The GDPR will directly apply not only to B2C providers offering goods or services to UK or EU consumers or monitoring their behaviour, but it may also directly apply to B2B providers whose data processing ‘relates’ to that of their business customer. This increases the risk of a GDPR penalty for Chinese B2B providers, even if they are not established in the UK or EU.
Future trends
The regulatory focus on cyber security and online safety, particularly child safety, seems to be at its peak as comprehensive regulatory frameworks emerge. We start seeing comprehensive regulatory guidance which will likely only become more complex over time as new digital risks and new ways to mitigate them emerge.
Separately, various data sharing frameworks are now effective. Ensuring easy access to data and interoperability of systems through APIs and by other secure means will be essential for compliance.
The extraterritorial effect of digital regulations and cross-border cooperation in regulatory enforcement will likely result in organisations seeking global solutions to their compliance requirements.

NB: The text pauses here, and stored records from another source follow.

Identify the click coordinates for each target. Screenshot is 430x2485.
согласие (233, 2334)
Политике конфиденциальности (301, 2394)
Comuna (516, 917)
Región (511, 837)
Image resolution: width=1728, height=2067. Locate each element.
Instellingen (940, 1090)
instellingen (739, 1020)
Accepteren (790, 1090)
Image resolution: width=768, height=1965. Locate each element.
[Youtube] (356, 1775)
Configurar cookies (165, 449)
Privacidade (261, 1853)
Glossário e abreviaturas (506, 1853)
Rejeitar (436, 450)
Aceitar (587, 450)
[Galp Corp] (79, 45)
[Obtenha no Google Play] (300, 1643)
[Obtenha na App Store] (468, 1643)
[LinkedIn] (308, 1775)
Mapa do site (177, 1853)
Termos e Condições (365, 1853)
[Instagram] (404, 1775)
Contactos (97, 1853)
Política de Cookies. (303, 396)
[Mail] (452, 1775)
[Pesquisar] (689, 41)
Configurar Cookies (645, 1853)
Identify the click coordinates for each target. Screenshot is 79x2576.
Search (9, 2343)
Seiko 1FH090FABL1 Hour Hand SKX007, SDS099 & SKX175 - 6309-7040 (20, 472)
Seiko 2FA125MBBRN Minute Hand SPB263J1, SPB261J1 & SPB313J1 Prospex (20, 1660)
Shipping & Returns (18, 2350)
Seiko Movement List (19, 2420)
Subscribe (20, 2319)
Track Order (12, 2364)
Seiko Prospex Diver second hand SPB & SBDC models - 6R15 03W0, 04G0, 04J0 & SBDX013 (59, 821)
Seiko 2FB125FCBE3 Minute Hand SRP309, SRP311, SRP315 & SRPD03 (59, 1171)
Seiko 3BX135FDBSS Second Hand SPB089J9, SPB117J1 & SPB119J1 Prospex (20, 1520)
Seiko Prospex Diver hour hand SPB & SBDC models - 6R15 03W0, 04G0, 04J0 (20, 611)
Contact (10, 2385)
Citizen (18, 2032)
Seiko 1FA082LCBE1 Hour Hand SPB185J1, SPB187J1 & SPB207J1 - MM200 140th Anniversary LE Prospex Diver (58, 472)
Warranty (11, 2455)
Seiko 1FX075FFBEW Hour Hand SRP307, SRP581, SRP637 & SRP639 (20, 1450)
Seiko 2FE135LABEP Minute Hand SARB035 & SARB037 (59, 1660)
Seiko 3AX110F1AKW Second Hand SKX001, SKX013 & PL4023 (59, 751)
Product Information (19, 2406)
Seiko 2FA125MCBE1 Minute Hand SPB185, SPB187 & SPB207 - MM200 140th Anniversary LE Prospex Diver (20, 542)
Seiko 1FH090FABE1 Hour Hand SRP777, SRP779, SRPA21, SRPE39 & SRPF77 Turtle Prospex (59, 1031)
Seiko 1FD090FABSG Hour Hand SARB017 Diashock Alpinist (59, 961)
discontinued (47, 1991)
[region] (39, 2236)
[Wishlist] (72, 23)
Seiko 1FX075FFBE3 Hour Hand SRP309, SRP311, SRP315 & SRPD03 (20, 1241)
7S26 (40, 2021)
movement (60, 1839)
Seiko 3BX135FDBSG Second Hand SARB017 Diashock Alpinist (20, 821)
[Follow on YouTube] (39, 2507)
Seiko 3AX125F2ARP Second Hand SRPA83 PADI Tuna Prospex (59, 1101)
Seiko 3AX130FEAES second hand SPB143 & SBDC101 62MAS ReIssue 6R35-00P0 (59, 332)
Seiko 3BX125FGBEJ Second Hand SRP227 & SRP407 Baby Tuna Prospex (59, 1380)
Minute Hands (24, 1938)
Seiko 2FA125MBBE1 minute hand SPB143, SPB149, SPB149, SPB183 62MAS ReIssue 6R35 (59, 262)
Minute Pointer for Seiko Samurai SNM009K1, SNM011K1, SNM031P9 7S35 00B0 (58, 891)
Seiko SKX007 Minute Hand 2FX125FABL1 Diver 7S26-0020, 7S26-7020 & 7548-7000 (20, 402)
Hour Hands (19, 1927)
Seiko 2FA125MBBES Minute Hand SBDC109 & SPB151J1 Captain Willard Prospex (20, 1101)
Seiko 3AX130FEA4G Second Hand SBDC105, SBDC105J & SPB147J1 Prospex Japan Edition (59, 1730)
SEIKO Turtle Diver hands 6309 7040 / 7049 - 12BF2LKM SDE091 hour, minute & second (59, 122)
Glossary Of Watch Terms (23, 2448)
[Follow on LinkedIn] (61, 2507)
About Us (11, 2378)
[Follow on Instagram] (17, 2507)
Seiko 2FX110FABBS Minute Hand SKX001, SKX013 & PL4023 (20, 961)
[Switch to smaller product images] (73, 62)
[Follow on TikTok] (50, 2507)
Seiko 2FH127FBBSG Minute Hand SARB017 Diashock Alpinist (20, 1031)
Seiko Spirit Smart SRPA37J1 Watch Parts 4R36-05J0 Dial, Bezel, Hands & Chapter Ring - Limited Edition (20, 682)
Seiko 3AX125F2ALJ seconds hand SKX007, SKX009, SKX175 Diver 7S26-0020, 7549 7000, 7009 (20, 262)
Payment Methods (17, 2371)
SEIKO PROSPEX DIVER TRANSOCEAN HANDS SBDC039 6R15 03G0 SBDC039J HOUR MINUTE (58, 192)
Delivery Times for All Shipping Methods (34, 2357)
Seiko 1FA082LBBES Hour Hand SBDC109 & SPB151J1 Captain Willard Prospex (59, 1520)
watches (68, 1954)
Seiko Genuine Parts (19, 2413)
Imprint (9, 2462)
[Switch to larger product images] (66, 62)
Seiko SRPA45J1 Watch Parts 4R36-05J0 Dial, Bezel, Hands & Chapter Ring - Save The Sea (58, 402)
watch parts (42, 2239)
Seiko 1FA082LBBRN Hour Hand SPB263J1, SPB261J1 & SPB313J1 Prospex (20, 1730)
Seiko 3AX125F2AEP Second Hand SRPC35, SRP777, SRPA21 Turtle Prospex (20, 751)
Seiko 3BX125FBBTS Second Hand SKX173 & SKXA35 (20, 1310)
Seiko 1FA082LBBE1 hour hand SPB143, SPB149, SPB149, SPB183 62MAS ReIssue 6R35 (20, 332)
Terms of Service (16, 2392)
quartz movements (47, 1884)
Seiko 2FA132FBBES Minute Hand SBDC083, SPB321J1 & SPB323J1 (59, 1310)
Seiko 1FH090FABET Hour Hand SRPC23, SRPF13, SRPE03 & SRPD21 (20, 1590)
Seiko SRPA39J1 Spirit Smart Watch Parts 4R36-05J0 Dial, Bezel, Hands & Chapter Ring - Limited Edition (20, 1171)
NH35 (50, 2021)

As the EU builds its pillars of digital regulation, we can expect more complexities and guidance in relation to seemingly opposing objectives, such as data protection on the one hand and data sharing fostering innovation on the other.
This article was written by Alex Dittel (Principal Solicitor).
[1] Regulation (EU) 2022/2065 of the European Parliament and of the Council of 19 October 2022 on a Single Market For Digital Services and amending Directive 2000/31/EC (Digital Services Act)
[2] COMMISSION DECISION (EU) 2025/628 of 31 March 2025 laying down internal rules concerning the provision of information to data subjects and the restrictions of certain data-subjects’ rights in relation to the processing of personal data by the Commission for the purpose of the supervision, investigation, enforcement and monitoring under DSA.